A well-informed American official with experience in Israel reminded me recently that he had predicted at the outset of the war that the Israelis, under Netanyahu’s leadership, “would not stop until all of Hamas was dead. The cease fires were ruses of war to draw Hamas fighters out of hiding. They were dead men walking, which they are. Bibi wanted to get as many hostages out by pretending settlement, but now that ploy has run its course. What happens to the Gazans is dependent on the rich Arabs. [He was referring to the dim possibility that Saudi Arabis and some of the Gulf states would supply the funds needed to find a new home for the survivors in Gaza.] We are going to watch and wait until Hamas is no more, then step in to ameliorate the suffering, but not until the Israelis decide it’s over. I say Israelis, not Bibi, but say what you will about his character, the nation of Israel is speaking with one political voice and would do so whatever party and leader was running the show.”

I had already discovered that many Israelis would support their government in the crisis—some with much reluctance when it comes to Netanyahu himself—in prior talks with senior Israelis with years of military and government experience.

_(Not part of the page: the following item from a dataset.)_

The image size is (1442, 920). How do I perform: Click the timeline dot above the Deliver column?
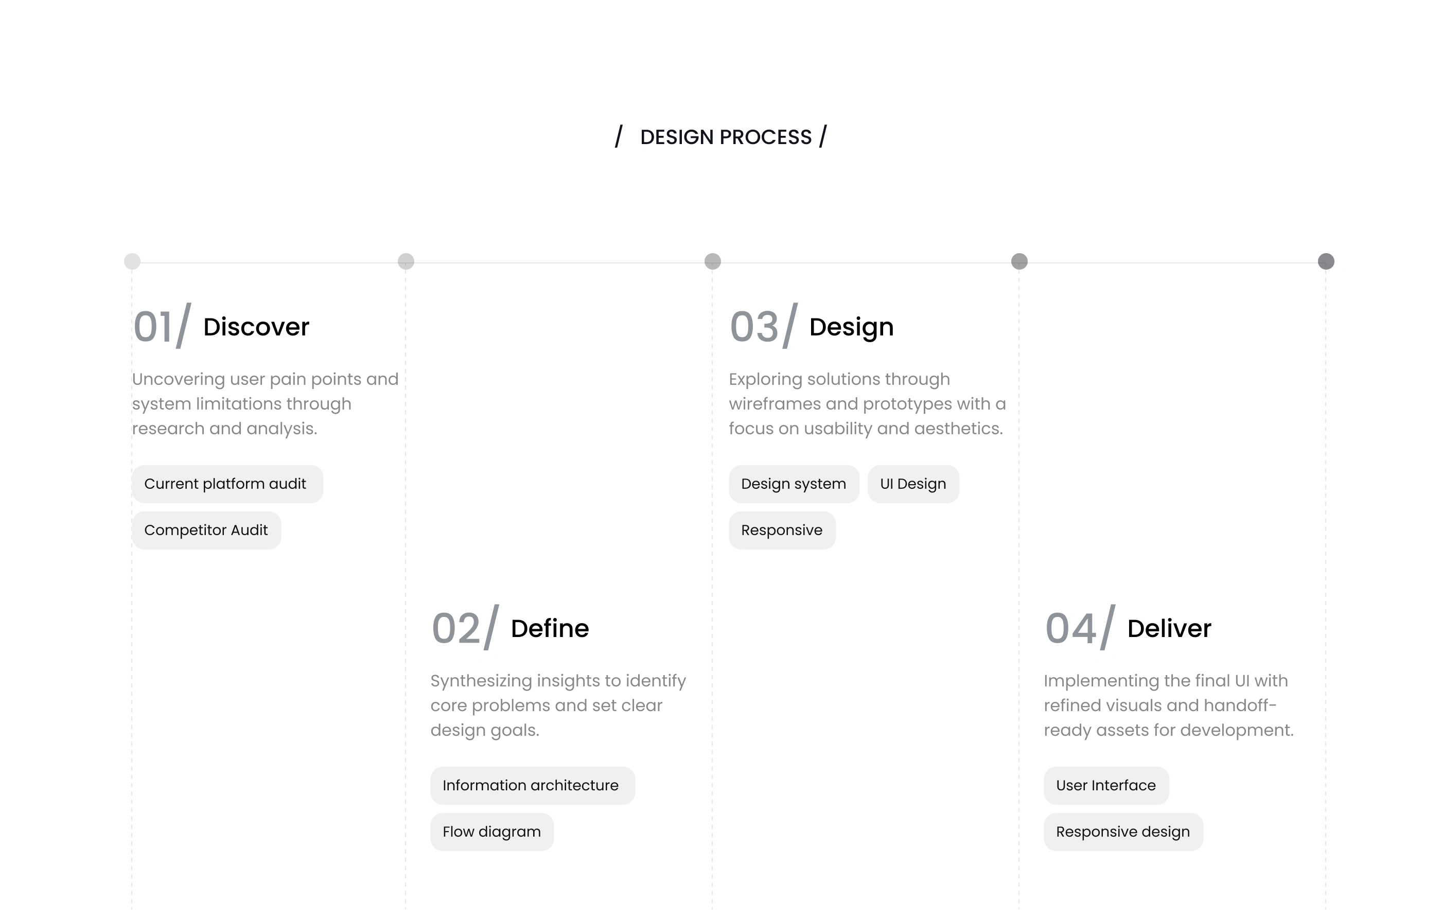[x=1019, y=262]
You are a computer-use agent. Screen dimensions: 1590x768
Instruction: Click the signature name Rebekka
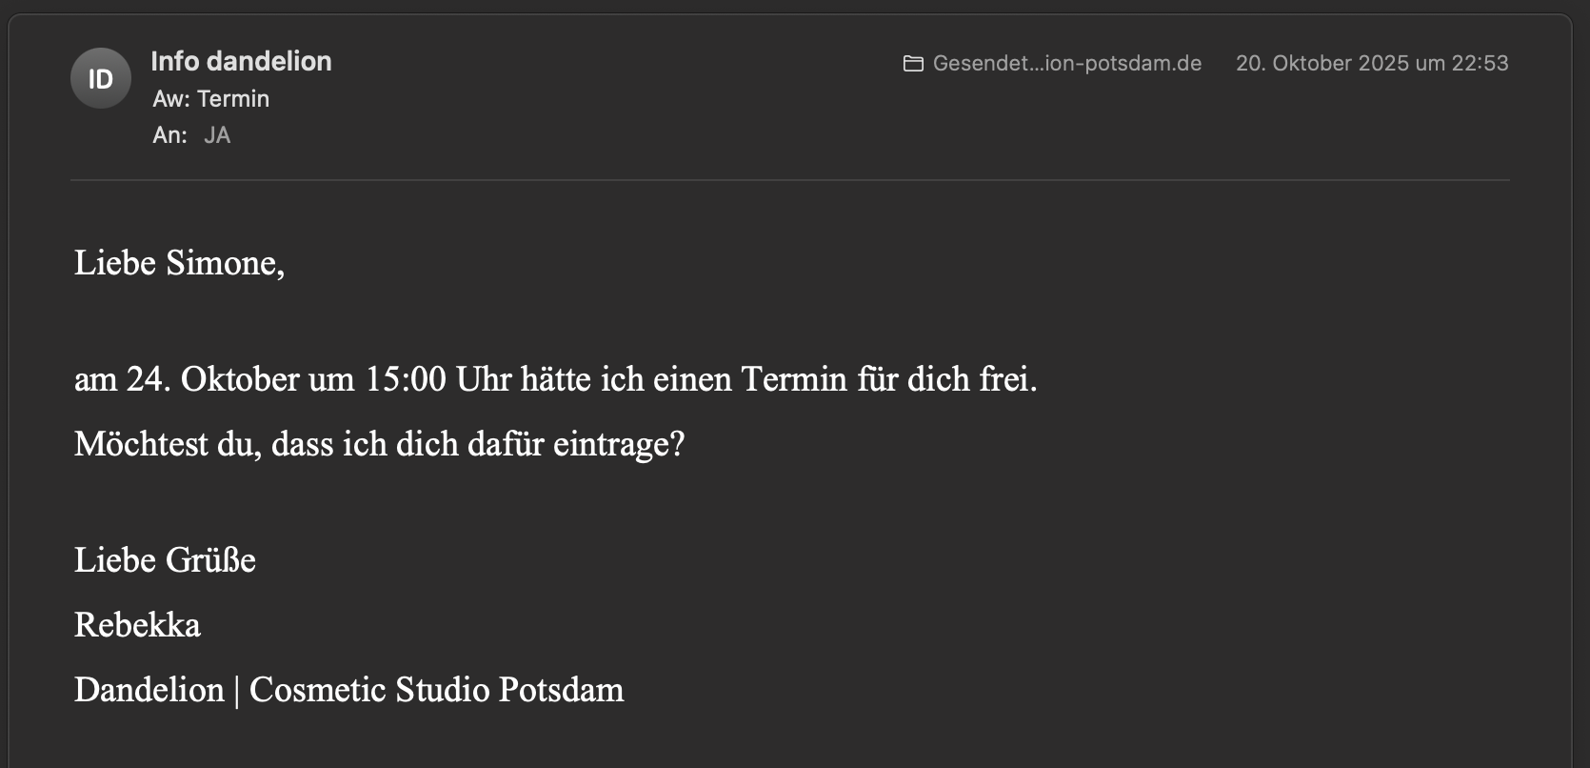pyautogui.click(x=137, y=625)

A retired senior IDF officer was quick both to be critical of Netanyahu and supportive of continuing the war against Hamas. “As I see it,” he told me, Netanyahu “needs Hamas to exist, so he will be able to continue the war forever. The war drums drown criticisms of his robbing our budget, of traitors in his office, his sons wallowing in champagne abroad, you name it. The problem for me [is that] Hamas is very dangerous, so when we kill twenty of its leaders again, I cannot be 100 per cent against it. This is why the military, Shabak [a common local phrase for Shin Bet, the internal security service], and Mossad approved of the new offensive. He is exploiting it, but the [remaining] hostages will die. This goes against the very core of Israeli values.”

The officer made it clear that he has little sympathy for the plight of the Gazans. “I am of course for stopping the war, but for a different reason: this is the only way to get our hostages. The Gazans deserve everything they got. No genocide, though. I hope you know there was none. They have been educating their babies to slaughter us or die, or to slaughter us and die. Marauding Jihad and martyrdom have been their highlights at all levels of education. Hating the Gazans, all of then, intensely, is the only common denominator between me, a liberal in my own eyes, and [Bezalel] Smotrich [the far right Treasury Secretary of Israel, who advocates annexing the West Bank and occupying Gaza]. What to do about it is where there is nothing in common between us.

“The Gaza Strippers are the ultimate enemy, all of them Islamo-Nazis of the worst kind. Their children are Islamo-Nazi Hitlerjugend [Hitler Youth] fighting in Berlin, 1945, for their Führer in the collapsing, burning rubble. But we are not Nazis, and our duty is to find a way to change. You [Americans] did it from 1945 to 1950, and present-day Germany is no Nazi Berlin any longer. The West Bankers are no friends but not the same as Gazans. Many Arabs are ready for co-existence. Maybe even the Jihadist al-Julani Shaara”—the former ISIS commander who is now head of Syria.

The officer’s last words were said in obvious irony, for he knows, as do many in the world, that any resolution to the Arab-Israeli crisis is a long way off. If the intolerant Israel of Benjamin Netanyahu and his extremist colleagues remains ascendent, it may never come to be. But now the Arab world, confronted for decades with a nuclear-armed Israel, is stirring. Nuclear power plants will soon be coming to Saudi Arabia, if the leadership there has its way, and Israel may find itself without exclusive possession in the region of that fearsome deterrent.